Start of PROVIDED TEXT
# Network Monitor Analysis

Explore ping and speedtest data from the SQLite databases under `../data/`. The notebook loads every `*.db` file in that folder so you can compare multiple runs, visualize outages, and spot differences between data sets.

In [None]:
from pathlib import Path
import sqlite3
import itertools
import numpy as np
import pandas as pd
import matplotlib.pyplot as plt

plt.style.use("seaborn-v0_8-darkgrid")

try:
    from scipy import stats  # optional, used for t-tests
except ImportError:
    stats = None

# Locate project root so the notebook works whether launched from repo root or notebooks/
PROJECT_ROOT = Path.cwd().resolve()
if not (PROJECT_ROOT / "data").exists() and (PROJECT_ROOT.parent / "data").exists():
    PROJECT_ROOT = PROJECT_ROOT.parent

DATA_DIR = PROJECT_ROOT / "data"
DB_PATHS = sorted(DATA_DIR.glob("*.db"))
if not DB_PATHS:
    raise FileNotFoundError(f"No SQLite DBs found in {DATA_DIR}. Run the monitor or copy DBs here.")

DB_PATHS

In [None]:
def load_results(db_path: Path) -> pd.DataFrame:
    query = """
        SELECT ts_utc, target_name, interface, host, success, latency_ms, error
        FROM results
        ORDER BY ts_utc ASC
    """
    with sqlite3.connect(db_path) as conn:
        df = pd.read_sql_query(query, conn)
    df["ts"] = pd.to_datetime(df["ts_utc"])
    df["dataset"] = db_path.stem
    return df


def load_speedtests(db_path: Path) -> pd.DataFrame:
    query = """
        SELECT ts_utc, tool, success, download_mbps, upload_mbps, ping_ms, error
        FROM speedtests
        ORDER BY ts_utc ASC
    """
    with sqlite3.connect(db_path) as conn:
        df = pd.read_sql_query(query, conn)
    df["ts"] = pd.to_datetime(df["ts_utc"])
    df["dataset"] = db_path.stem
    return df


results = pd.concat([load_results(p) for p in DB_PATHS], ignore_index=True)
End of PROVIDED TEXT
Start of DATA BLOCK
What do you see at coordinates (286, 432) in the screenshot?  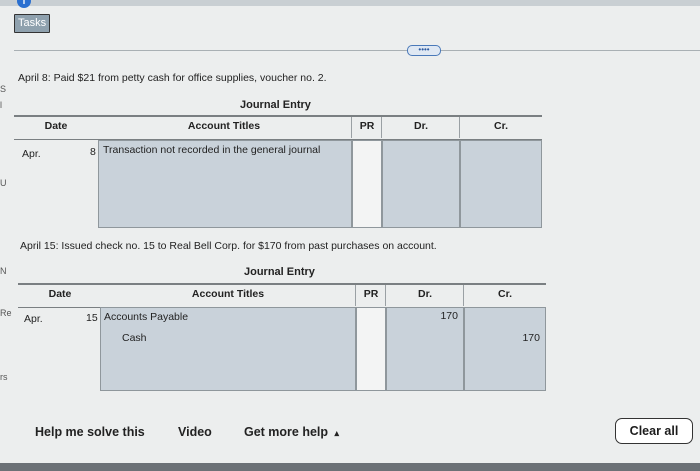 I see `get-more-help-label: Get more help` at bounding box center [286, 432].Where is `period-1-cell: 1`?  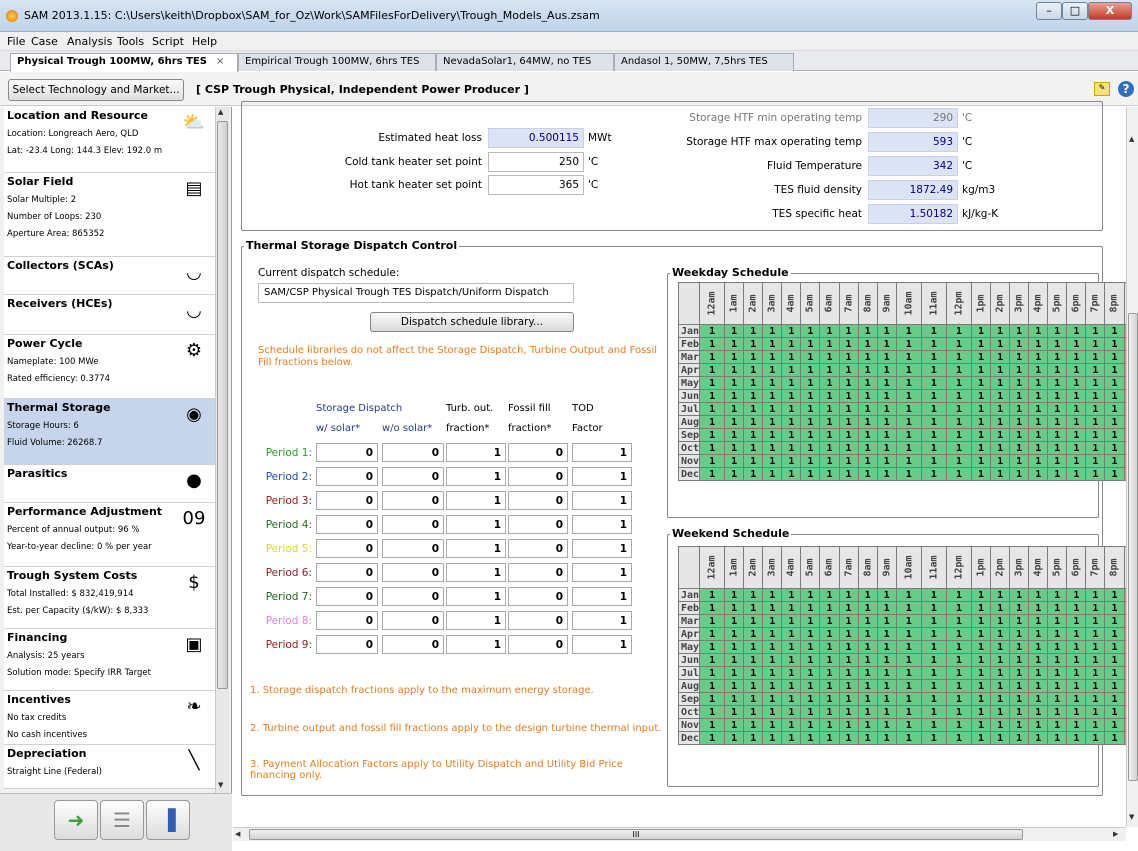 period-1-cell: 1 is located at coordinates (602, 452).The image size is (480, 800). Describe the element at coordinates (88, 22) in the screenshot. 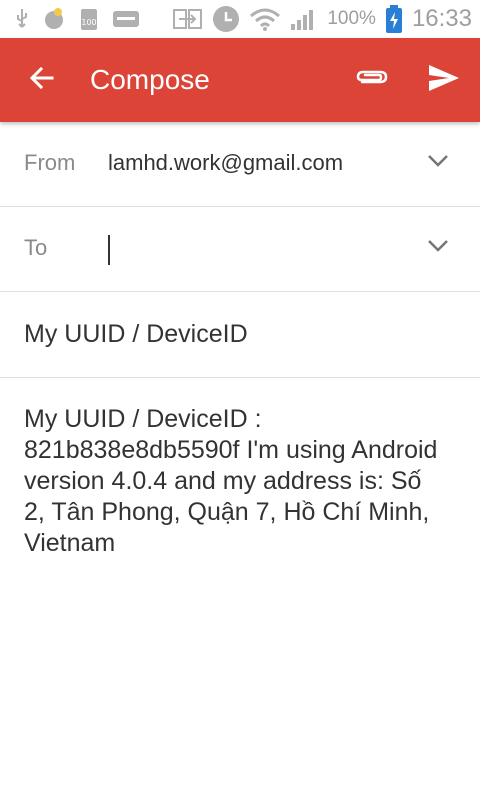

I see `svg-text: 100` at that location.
End of DATA BLOCK
• **WORK REQUEST 1**
In the network monitor notebook, which Matplotlib style does the code apply?
• **WORK REQUEST 2**
Extend the network monitor notebook by writing the code that would follow its last line.
The listing is not needed for anything here.

• **ANSWER BOX 1**
It applies the "seaborn-v0_8-darkgrid" style.

• **ANSWER BOX 2**
speedtests = pd.concat([load_speedtests(p) for p in DB_PATHS], ignore_index=True)

results.head()

## Overview

In [None]:
# Basic counts and time ranges per dataset/target
overview = (
    results.groupby(["dataset", "target_name"])
    .agg(
        rows=("ts", "count"),
        first_ts=("ts", "min"),
        last_ts=("ts", "max"),
        failures=("success", lambda s: (s == 0).sum()),
    )
    .reset_index()
)
overview

In [None]:
def plot_latency(df: pd.DataFrame, target_filter: str | None = None, dataset_filter: str | None = None):
    subset = df.copy()
    if target_filter:
        subset = subset[subset["target_name"] == target_filter]
    if dataset_filter:
        subset = subset[subset["dataset"] == dataset_filter]

    if subset.empty:
        print("No data after filtering.")
        return

    groups = list(subset.groupby(["dataset", "target_name"], sort=False))
    fig, axes = plt.subplots(len(groups), 1, figsize=(12, 3.0 * len(groups)), sharex=True)
    if len(groups) == 1:
        axes = [axes]

    for ax, ((dataset, target), g) in zip(axes, groups):
        g = g.sort_values("ts")
        ok = g[g["success"] == 1]
        fails = g[g["success"] == 0]

        ax.plot(ok["ts"], ok["latency_ms"], label=f"{dataset} / {target}")
        if not fails.empty:
            ax.scatter(fails["ts"], [-5] * len(fails), color="red", marker="x", label="fail")
        ax.set_ylabel("Latency (ms)")
        ax.legend(loc="upper left")
        ax.grid(True)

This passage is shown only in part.